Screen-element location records
============================================================
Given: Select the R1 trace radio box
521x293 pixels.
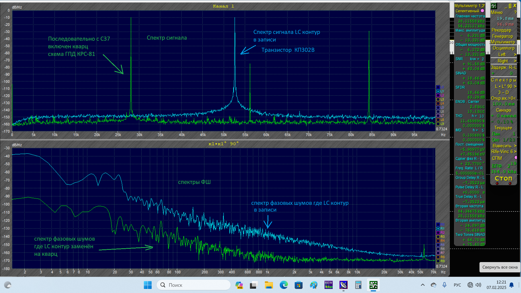Looking at the screenshot, I should click(438, 229).
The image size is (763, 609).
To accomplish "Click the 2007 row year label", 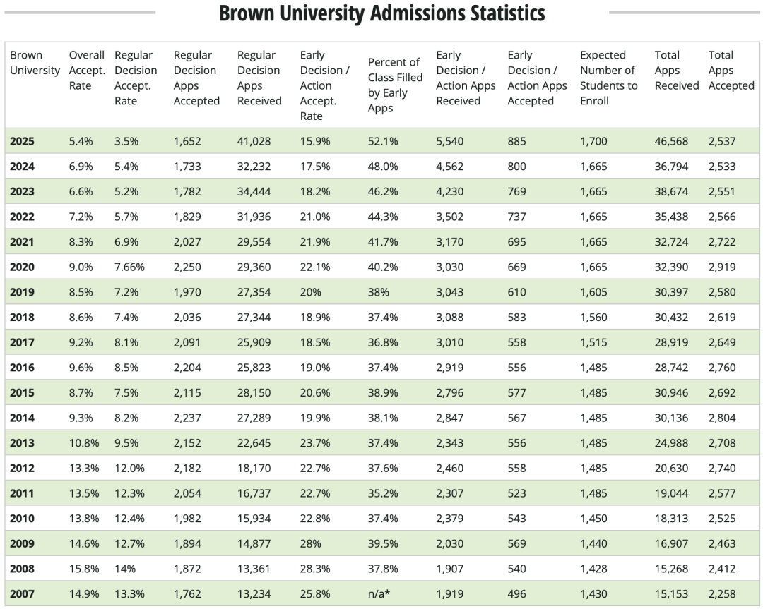I will click(x=22, y=594).
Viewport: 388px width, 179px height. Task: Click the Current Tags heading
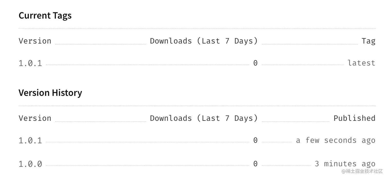point(45,16)

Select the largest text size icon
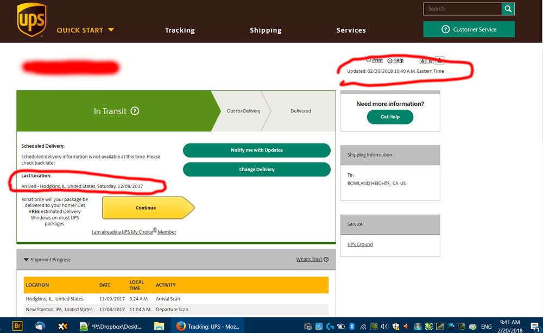[x=440, y=60]
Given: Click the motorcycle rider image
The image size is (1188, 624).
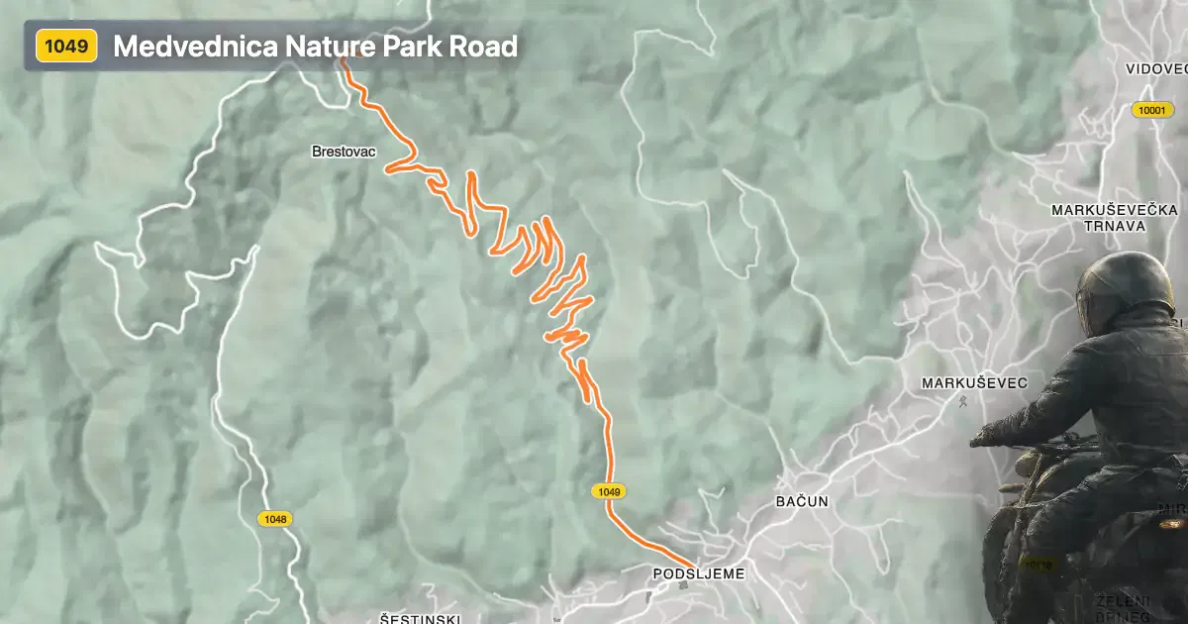Looking at the screenshot, I should point(1085,437).
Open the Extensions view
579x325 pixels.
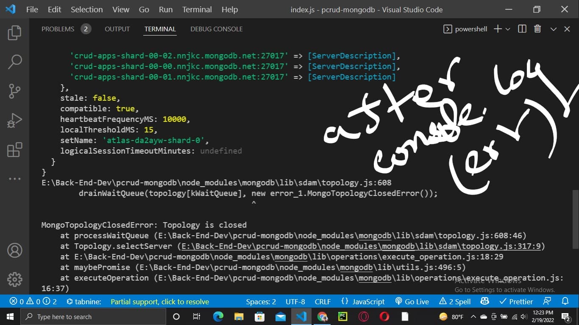coord(14,150)
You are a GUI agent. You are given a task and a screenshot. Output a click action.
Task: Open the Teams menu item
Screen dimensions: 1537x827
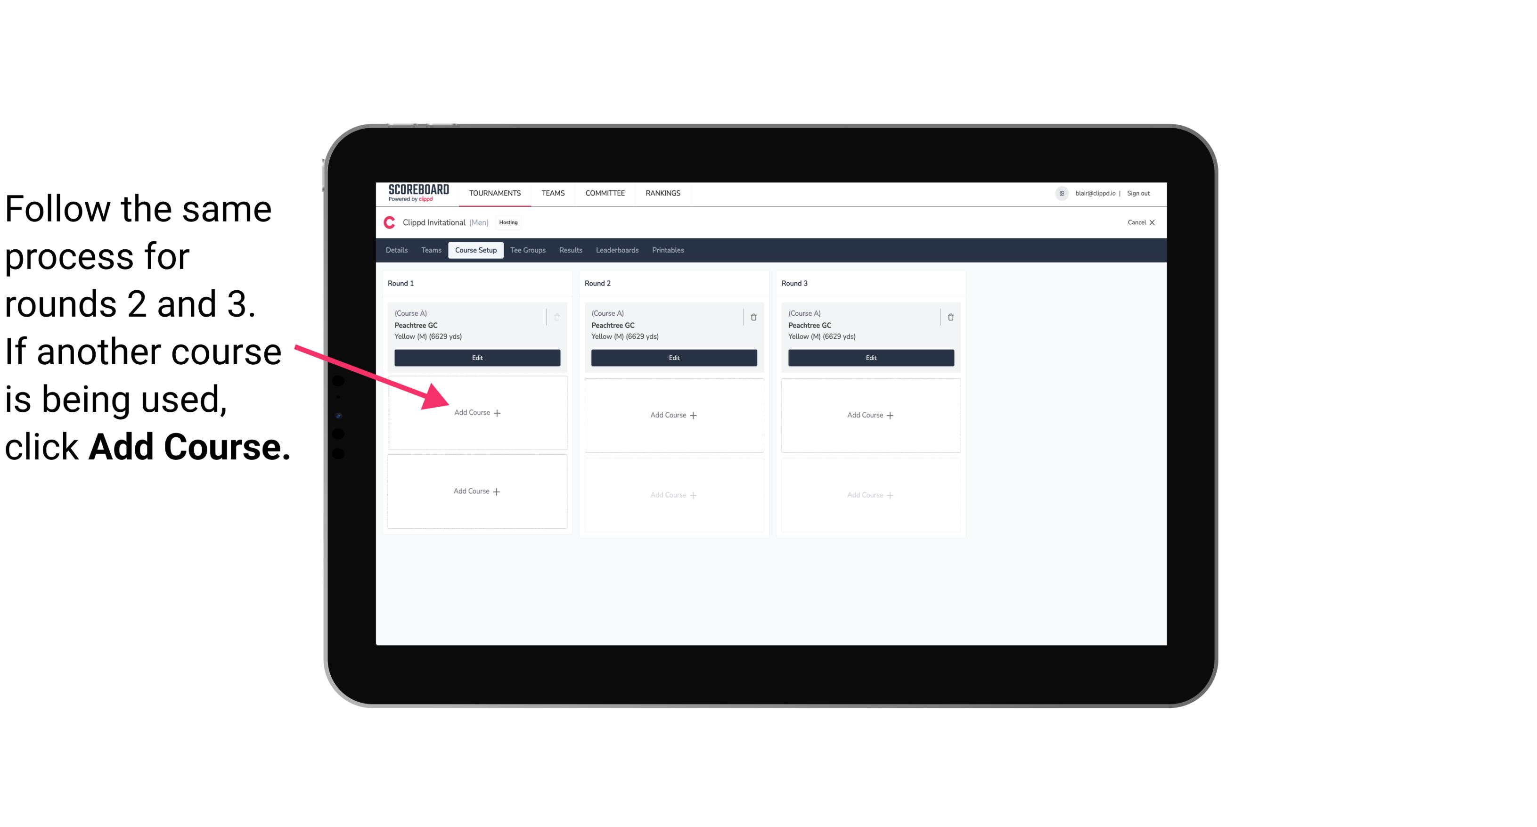coord(554,192)
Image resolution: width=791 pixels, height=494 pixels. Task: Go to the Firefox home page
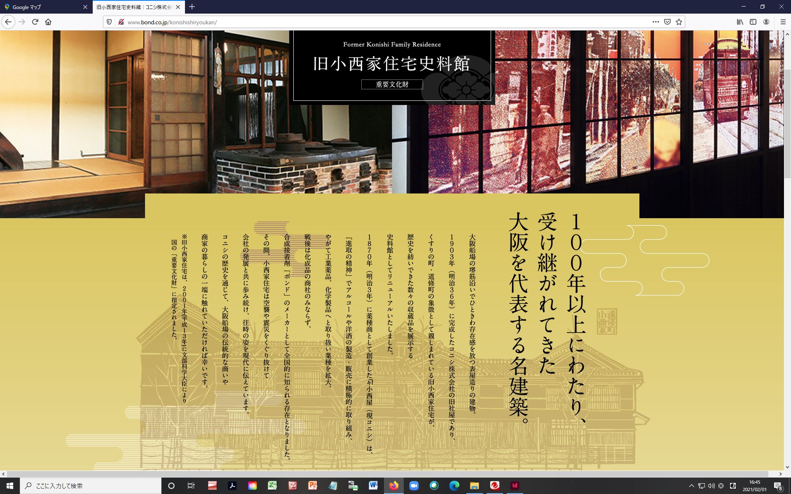click(48, 22)
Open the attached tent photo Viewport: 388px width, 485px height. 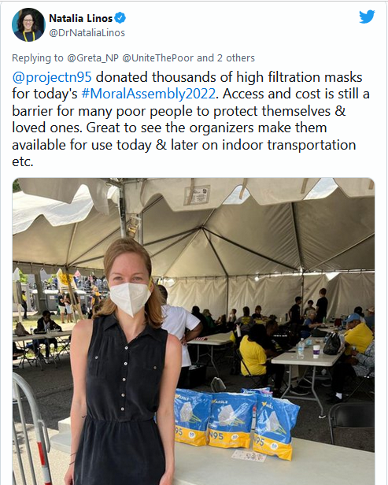194,331
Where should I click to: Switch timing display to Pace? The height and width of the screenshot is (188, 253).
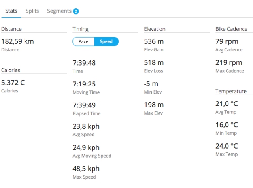point(83,42)
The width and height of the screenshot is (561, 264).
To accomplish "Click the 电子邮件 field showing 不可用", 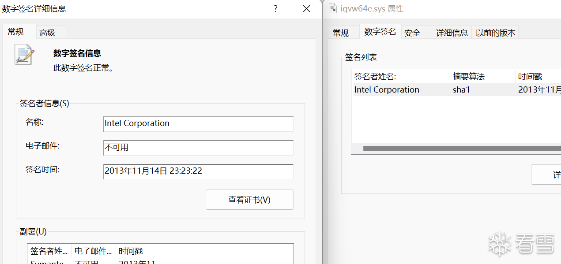I will point(198,148).
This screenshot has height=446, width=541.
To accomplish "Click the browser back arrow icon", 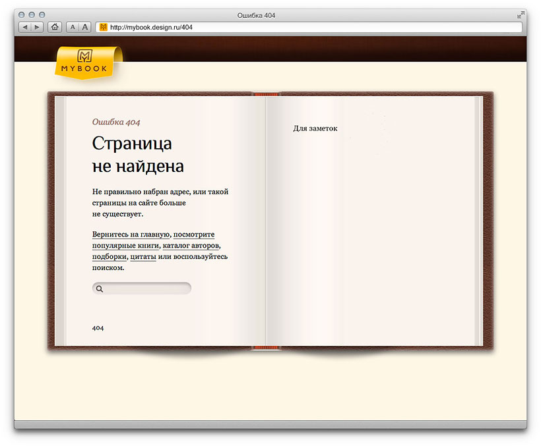I will click(24, 27).
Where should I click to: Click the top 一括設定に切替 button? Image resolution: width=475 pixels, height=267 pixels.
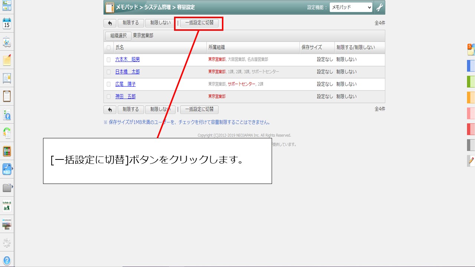[x=199, y=23]
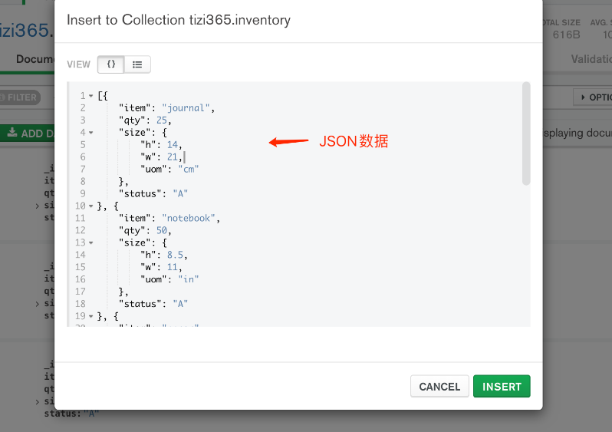Switch to field-by-field list view

click(x=137, y=64)
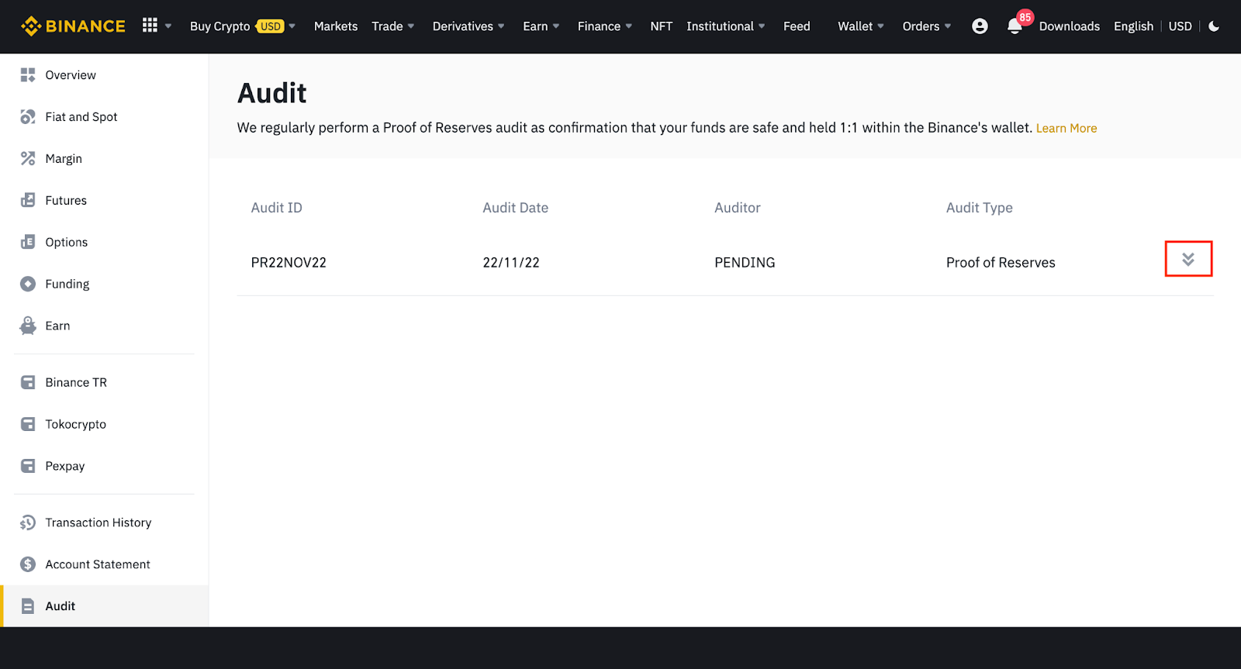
============================================================
• **Written instruction**
Duplicate the lines of the records between the line holding "Given: Click the motorcycle rider image" and the line holding "coord(554,192)", inclusive, leaving the pictures out of your answer.

• **Answer below**
Given: Click the motorcycle rider image
The image size is (1188, 624).
Looking at the screenshot, I should point(1085,437).
Open the Extensions view
579x325 pixels.
coord(14,150)
You are a GUI agent. You are given a task and a screenshot. Output a click action.
Task: Open the Teams menu item
Screen dimensions: 1537x827
coord(554,192)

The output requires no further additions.